Antiquités Classiques, Drouot, Paris, 11 April 1986, lot 135.

Mentioned:
Vandersleyen, C.: The Sculpture in the round of Amenhotep III: Types and Purposes, in: The Art of Amenhotep III: Art Historical analysis (Cleveland, 1990), p. 3 n. 7, 8.







1 Though Princess Isis's right foot is behind and her left slightly forward of the Pharaoh's right foot, his left foot was certainly ahead of hers; thus as it ought to be, the king stood forward in the pre-eminent position. We do not believe that the great queen Tiy, her mother, was part of the group making up a triad, because the inscription mentions "king's wife Isis may she endure".

2 From his father Tuthmosis IV he inherited an empire at its zenith; though he participated in great hunts and implemented during his reign a programme of self-glorification, his neglect of military action, which diplomacy could not make up for, left free rein to the expansion of Hittite influence. Nonetheless he was a great Pharaoh, builder and patron of the arts, to whom bear witness monuments in the Theban necropolis, the great temple at Luxor dedicated to Amun, the colossi of Karnak and his palace-city near Medinet Habu.

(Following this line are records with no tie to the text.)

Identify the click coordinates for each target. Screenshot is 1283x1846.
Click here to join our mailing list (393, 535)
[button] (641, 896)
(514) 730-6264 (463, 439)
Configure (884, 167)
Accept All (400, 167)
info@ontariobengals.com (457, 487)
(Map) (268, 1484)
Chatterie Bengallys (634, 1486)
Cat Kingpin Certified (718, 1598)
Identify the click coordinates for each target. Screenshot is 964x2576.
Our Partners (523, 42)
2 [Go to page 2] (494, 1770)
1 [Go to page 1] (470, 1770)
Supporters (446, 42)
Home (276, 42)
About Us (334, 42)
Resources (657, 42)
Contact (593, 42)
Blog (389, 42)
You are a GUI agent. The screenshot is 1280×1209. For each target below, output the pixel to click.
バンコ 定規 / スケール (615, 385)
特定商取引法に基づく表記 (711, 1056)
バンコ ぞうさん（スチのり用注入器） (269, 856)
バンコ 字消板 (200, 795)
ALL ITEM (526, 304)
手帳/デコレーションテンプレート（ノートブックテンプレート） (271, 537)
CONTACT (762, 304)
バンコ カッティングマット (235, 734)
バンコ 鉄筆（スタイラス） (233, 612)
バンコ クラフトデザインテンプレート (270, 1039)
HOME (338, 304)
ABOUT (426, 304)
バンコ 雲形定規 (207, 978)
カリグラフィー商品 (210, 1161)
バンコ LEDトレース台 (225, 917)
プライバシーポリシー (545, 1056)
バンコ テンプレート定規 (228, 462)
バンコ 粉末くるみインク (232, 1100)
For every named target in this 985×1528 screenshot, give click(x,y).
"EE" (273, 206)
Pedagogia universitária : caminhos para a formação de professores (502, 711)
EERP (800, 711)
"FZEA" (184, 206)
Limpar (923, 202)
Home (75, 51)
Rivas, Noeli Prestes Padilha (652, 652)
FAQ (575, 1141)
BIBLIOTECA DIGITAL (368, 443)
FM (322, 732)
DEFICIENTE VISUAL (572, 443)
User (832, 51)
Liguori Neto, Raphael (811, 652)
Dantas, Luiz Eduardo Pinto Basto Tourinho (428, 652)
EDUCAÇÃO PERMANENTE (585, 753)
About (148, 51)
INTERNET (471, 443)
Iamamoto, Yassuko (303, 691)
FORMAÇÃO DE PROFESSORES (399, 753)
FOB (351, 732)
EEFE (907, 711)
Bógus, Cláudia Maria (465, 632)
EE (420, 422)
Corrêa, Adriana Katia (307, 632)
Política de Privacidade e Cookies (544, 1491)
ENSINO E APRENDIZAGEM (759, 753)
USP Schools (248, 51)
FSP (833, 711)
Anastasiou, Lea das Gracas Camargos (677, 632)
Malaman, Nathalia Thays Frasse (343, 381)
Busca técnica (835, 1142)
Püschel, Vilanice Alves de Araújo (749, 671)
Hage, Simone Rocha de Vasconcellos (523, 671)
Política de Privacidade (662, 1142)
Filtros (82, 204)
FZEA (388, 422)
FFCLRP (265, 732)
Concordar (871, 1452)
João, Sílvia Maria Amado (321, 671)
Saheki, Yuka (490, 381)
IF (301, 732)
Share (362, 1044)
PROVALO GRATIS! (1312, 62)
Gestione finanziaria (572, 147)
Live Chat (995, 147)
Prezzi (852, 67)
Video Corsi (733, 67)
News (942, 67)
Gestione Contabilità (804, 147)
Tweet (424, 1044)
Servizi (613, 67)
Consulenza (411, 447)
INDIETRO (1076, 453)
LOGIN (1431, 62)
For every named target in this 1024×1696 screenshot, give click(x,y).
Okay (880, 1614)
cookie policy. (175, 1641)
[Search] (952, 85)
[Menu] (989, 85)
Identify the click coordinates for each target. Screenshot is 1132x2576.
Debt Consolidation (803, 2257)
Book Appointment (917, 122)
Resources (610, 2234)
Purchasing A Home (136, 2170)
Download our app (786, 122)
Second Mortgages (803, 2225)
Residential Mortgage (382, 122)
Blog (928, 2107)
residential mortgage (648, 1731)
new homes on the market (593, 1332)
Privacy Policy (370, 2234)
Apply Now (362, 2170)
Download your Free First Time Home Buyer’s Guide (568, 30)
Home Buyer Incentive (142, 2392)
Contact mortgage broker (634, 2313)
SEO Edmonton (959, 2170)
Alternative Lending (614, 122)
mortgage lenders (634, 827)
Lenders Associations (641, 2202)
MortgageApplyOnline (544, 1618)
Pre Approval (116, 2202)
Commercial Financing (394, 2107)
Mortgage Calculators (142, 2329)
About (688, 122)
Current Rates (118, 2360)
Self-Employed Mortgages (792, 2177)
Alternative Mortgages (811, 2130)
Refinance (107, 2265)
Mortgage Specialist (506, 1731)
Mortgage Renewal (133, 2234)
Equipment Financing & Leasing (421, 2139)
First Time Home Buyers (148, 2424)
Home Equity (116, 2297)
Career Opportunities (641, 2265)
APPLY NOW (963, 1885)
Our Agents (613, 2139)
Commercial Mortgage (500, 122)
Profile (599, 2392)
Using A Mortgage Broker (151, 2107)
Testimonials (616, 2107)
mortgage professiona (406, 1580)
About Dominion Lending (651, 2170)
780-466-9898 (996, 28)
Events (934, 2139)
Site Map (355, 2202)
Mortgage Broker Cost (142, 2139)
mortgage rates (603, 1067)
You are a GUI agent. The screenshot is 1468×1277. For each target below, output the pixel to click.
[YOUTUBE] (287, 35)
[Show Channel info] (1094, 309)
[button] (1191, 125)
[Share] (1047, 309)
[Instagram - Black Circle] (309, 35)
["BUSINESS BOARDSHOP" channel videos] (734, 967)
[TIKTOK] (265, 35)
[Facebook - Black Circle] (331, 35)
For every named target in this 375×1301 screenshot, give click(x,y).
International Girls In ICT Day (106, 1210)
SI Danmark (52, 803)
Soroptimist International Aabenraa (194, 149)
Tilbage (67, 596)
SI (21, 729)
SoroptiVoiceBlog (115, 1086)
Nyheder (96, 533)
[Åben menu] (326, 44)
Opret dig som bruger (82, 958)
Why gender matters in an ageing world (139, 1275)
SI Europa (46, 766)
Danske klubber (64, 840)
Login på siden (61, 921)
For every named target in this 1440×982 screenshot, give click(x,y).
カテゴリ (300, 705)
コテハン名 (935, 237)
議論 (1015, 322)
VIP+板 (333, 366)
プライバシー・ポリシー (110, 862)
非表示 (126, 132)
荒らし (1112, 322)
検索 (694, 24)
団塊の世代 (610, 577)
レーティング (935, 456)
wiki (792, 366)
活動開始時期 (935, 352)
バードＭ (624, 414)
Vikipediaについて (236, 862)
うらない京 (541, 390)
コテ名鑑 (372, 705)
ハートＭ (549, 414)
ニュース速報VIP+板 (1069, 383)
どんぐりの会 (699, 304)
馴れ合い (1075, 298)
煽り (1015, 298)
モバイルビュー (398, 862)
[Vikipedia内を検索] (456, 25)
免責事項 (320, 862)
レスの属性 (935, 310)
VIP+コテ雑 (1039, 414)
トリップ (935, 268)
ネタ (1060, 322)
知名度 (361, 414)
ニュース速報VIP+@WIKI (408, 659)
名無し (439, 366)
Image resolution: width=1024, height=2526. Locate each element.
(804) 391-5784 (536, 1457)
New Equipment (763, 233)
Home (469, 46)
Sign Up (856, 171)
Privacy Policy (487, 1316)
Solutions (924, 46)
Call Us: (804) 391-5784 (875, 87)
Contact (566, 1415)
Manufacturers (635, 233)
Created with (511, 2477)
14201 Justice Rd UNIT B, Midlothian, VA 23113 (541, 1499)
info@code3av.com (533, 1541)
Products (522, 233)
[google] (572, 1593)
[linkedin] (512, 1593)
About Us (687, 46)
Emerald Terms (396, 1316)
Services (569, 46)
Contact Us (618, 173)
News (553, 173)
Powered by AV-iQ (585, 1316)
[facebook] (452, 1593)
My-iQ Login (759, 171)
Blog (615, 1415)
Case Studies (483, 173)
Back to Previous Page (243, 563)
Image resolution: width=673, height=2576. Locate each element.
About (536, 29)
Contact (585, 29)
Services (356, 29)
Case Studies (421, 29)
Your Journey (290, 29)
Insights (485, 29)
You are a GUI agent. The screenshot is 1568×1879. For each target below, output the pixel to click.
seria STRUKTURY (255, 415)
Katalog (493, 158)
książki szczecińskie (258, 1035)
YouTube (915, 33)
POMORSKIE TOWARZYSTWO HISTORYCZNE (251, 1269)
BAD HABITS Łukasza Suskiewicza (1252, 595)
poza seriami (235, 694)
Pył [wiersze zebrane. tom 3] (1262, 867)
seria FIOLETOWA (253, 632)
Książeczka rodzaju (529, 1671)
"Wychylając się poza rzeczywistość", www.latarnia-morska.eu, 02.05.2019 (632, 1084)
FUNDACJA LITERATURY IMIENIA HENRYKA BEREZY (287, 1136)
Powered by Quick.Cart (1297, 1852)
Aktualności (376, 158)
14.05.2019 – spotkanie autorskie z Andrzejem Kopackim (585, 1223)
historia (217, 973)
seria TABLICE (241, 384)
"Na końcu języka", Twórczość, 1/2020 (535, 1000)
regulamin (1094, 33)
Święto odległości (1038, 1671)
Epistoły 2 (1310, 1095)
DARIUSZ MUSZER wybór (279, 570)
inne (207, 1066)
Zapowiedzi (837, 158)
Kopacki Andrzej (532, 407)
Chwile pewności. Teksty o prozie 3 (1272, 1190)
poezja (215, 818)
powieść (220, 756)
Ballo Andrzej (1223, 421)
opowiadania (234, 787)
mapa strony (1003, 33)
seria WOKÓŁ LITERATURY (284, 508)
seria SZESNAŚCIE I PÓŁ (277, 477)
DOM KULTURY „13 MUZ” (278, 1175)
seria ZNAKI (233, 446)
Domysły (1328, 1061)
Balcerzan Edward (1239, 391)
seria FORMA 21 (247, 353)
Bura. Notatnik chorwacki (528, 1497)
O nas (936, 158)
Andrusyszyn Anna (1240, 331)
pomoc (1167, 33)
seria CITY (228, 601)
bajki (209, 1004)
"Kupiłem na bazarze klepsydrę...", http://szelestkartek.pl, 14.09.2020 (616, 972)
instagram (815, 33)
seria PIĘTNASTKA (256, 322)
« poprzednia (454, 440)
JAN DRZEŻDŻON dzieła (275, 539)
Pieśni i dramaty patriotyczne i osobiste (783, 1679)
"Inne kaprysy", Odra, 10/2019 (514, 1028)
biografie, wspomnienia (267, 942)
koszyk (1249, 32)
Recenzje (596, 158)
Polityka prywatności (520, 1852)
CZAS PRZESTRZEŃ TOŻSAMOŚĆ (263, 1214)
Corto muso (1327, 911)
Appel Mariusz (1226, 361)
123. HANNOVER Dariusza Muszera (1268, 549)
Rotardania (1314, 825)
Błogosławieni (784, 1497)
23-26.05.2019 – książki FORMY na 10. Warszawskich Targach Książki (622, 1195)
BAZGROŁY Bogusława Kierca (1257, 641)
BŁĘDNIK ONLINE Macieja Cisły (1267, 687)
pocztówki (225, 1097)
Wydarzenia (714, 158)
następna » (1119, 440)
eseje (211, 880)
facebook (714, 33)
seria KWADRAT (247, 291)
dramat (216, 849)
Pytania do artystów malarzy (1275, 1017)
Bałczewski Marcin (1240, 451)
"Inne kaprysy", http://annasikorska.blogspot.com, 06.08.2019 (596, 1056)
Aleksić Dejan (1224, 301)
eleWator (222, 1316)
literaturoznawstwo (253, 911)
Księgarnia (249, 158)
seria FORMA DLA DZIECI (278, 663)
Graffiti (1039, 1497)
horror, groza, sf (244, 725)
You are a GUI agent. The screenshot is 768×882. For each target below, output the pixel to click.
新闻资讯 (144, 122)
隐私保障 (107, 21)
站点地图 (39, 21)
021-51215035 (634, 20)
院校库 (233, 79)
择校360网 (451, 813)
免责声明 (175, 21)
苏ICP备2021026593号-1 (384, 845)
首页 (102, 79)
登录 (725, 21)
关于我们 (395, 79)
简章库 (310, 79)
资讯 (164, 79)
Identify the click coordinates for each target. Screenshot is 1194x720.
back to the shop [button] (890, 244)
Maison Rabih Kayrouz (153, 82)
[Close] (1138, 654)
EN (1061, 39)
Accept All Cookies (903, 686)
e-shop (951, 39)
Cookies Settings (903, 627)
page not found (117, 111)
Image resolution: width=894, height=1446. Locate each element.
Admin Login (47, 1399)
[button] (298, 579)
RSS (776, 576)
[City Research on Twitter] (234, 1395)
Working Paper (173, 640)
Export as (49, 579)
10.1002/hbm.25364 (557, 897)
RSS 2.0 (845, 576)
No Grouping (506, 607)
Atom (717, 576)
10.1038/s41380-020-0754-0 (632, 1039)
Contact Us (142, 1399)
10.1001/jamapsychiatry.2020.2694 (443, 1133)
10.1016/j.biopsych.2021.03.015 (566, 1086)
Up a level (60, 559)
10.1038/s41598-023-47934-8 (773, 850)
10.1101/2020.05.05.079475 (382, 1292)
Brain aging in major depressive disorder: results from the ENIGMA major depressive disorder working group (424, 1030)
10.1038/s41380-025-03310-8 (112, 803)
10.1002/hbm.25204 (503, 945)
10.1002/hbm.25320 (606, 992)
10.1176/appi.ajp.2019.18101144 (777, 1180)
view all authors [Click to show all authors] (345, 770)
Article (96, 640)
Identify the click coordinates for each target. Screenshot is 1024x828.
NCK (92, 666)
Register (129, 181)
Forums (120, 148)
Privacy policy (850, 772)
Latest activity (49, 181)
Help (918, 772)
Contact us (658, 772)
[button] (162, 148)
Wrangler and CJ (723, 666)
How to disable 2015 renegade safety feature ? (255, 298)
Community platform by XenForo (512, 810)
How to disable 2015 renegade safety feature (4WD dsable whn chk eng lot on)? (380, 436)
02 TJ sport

3 Column 1: "Live the Horus, Strong Bull who appears at the sed festivals, the King of Upper and Lower Egypt, Nebmaatre, the King's daughter Isis, may she live!". Column 2: " (4-5 groups missing) the son of (Re Amenhotep Ruler of Thebes), King's wife Isis, may she endure!". Inscription as it appears in the catalogue for the exhibition Egypt's Dazzling Sun: Amenhotep III and His World, of which the entry kindly supplied to us by its author Betsy M. Bryan before final editing (October 1991). The text conforms save for the addition of "Live" with its interpretation by B. van de Walle.

4 An ingenious suggestion by Leclant, J.: Tefnout et les Divines Adoratrices thébaines, MDAIK XV, 1967, pp. 169-170.

5 Within this hypothesis, though, C. Vandersleyen would seem to prefer the second or third sed festival.

6 Three reasons given by Bryan, B.M.: loc. cit.